**What to do**
Every record must appear in your copy exactly as written, with no pictures.
-------- Source material --------
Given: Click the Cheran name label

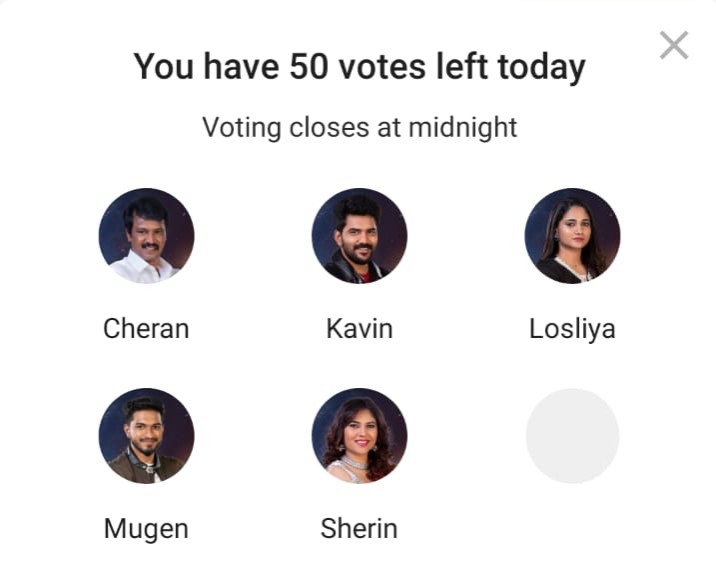Looking at the screenshot, I should point(146,328).
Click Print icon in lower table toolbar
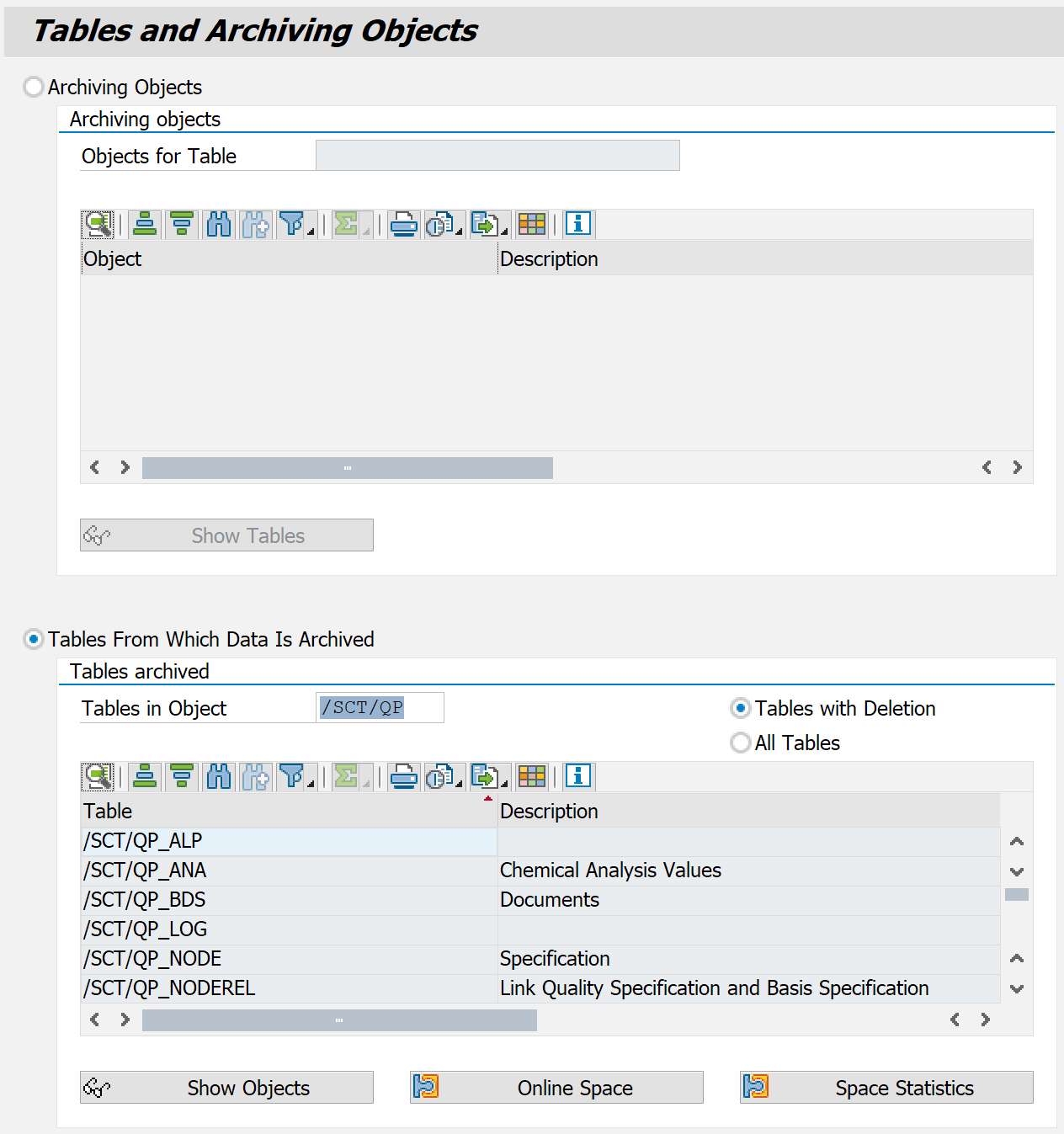Image resolution: width=1064 pixels, height=1134 pixels. 404,776
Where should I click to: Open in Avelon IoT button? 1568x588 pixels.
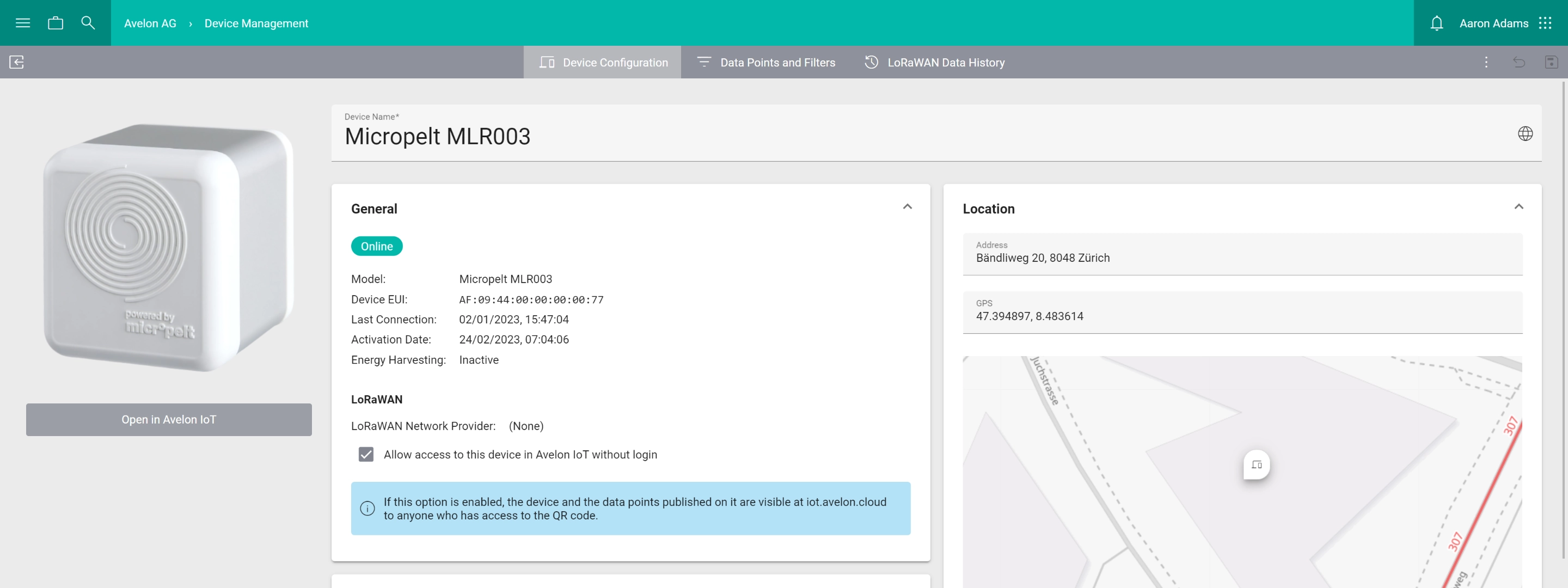point(169,419)
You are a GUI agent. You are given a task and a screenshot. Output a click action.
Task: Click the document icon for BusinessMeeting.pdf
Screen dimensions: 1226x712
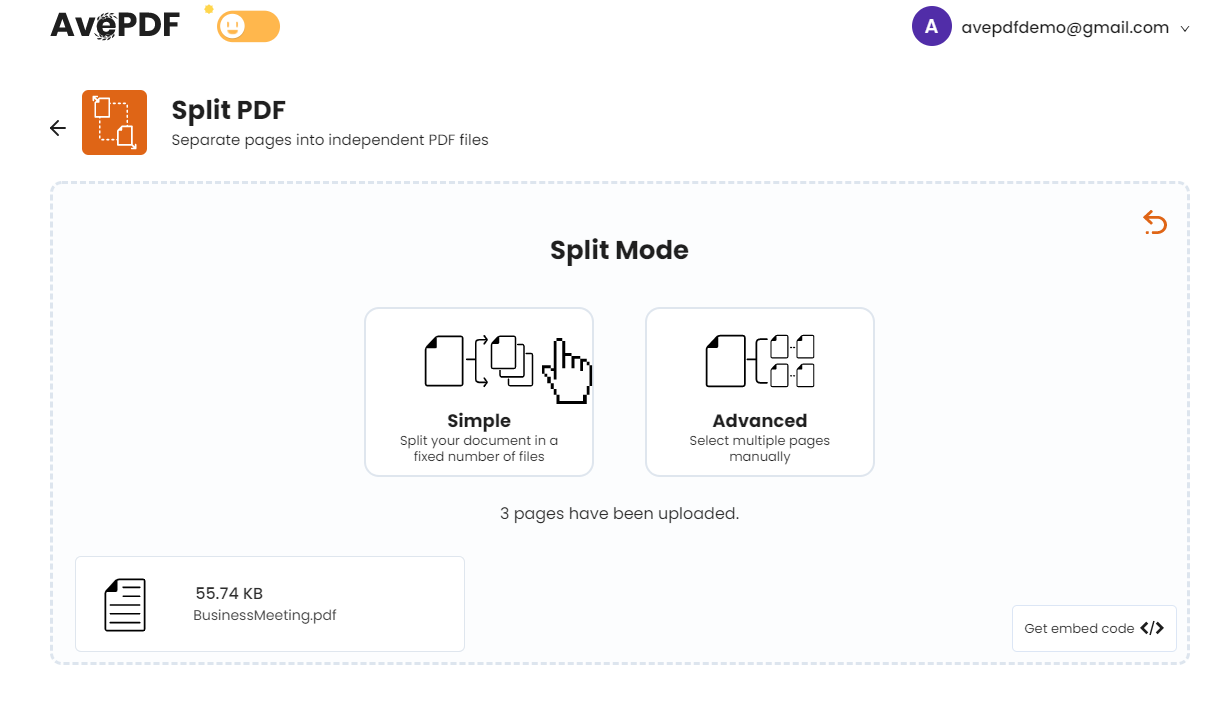click(x=125, y=604)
--------
**Task output**
Given: Click the Cheran name label

Looking at the screenshot, I should point(146,328).
Click Print icon in lower table toolbar
Image resolution: width=1064 pixels, height=1134 pixels. 404,776
Where should I click to: Open in Avelon IoT button? 1568x588 pixels.
point(169,419)
You are a GUI agent. You are given a task and a screenshot. Output a click action.
Task: Click the document icon for BusinessMeeting.pdf
Screen dimensions: 1226x712
click(x=125, y=604)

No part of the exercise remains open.